▶ RECORD SET
※ ※ ※
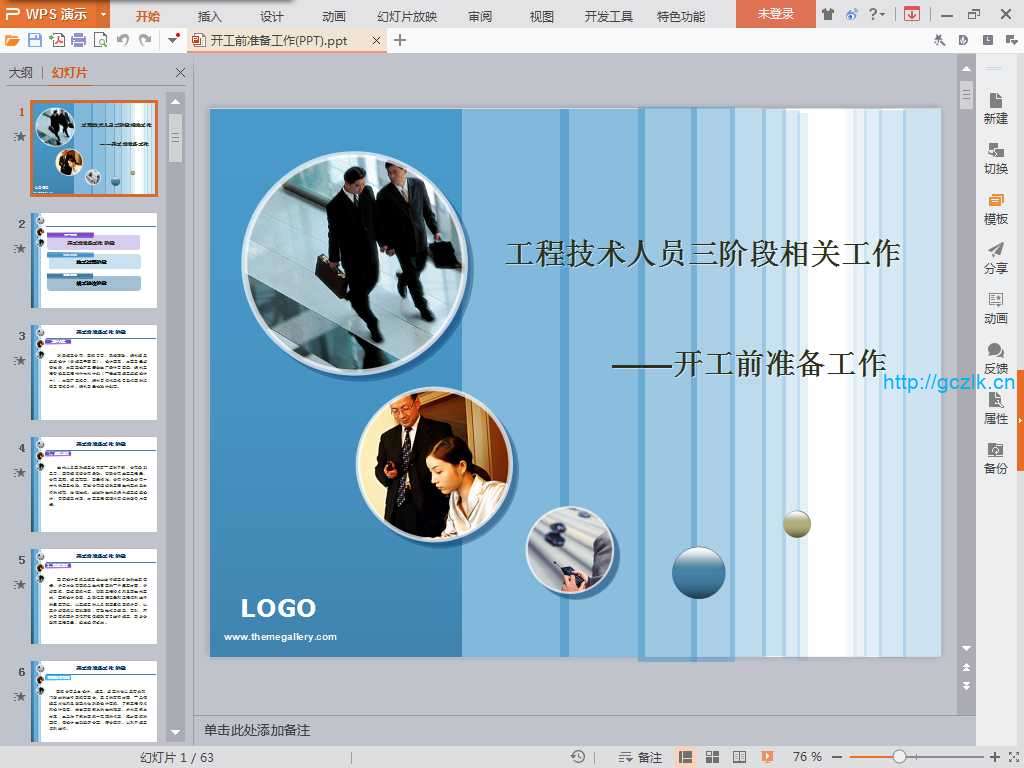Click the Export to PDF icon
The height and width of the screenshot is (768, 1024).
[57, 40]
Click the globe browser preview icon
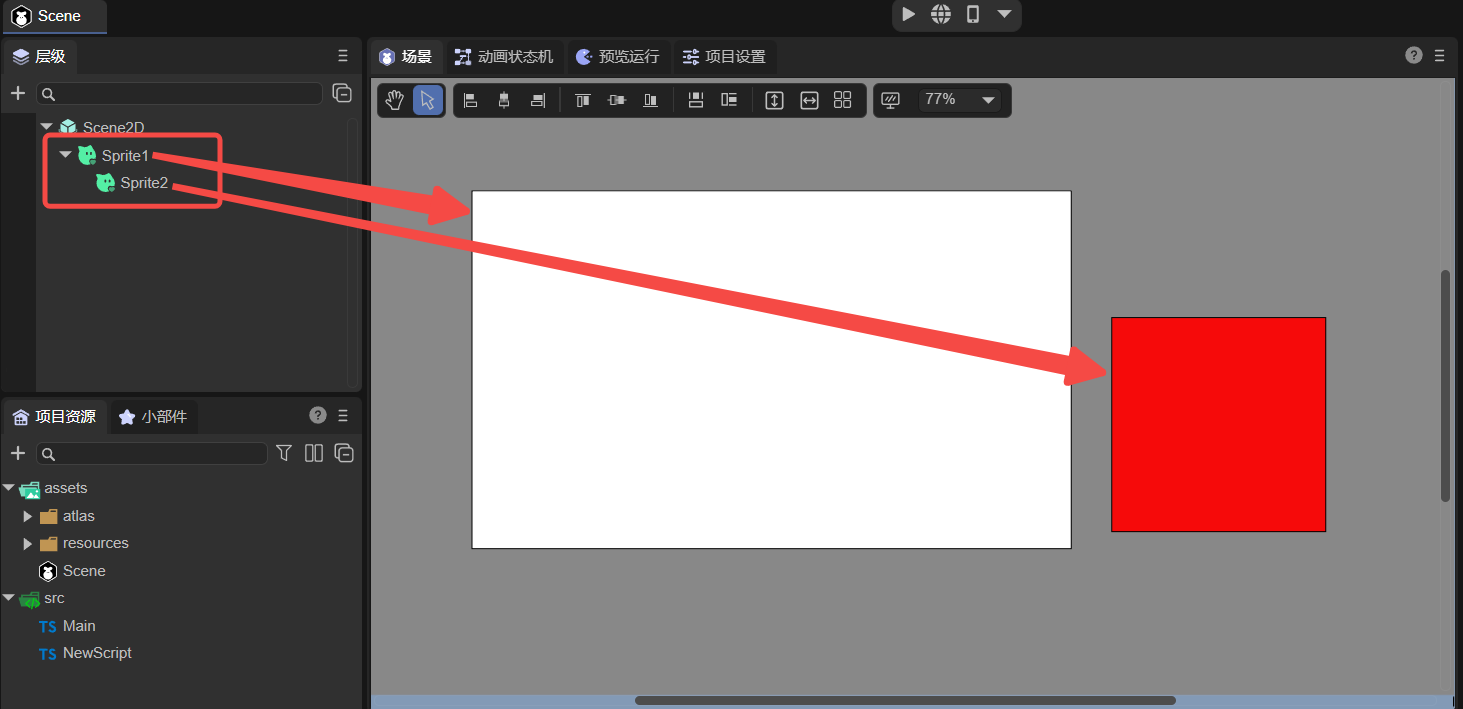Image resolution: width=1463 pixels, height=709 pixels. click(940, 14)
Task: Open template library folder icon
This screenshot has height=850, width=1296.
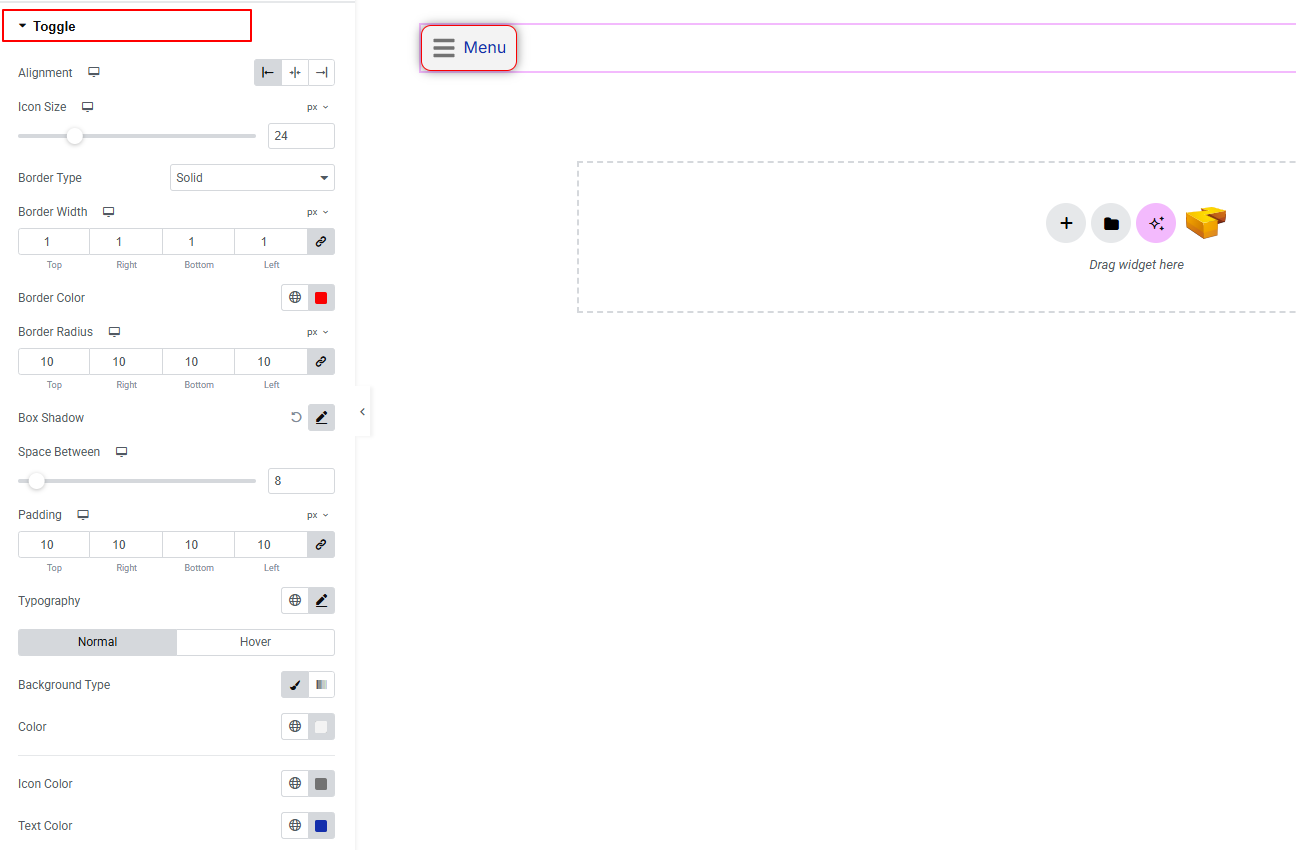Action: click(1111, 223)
※ ※ ※
Restate, word for word and without pictures, the lines from the line containing "Click the globe browser preview icon" to the last line of the records above.

Click the globe browser preview icon
Image resolution: width=1463 pixels, height=709 pixels. click(940, 14)
Task: Open template library folder icon
This screenshot has height=850, width=1296.
Action: click(1111, 223)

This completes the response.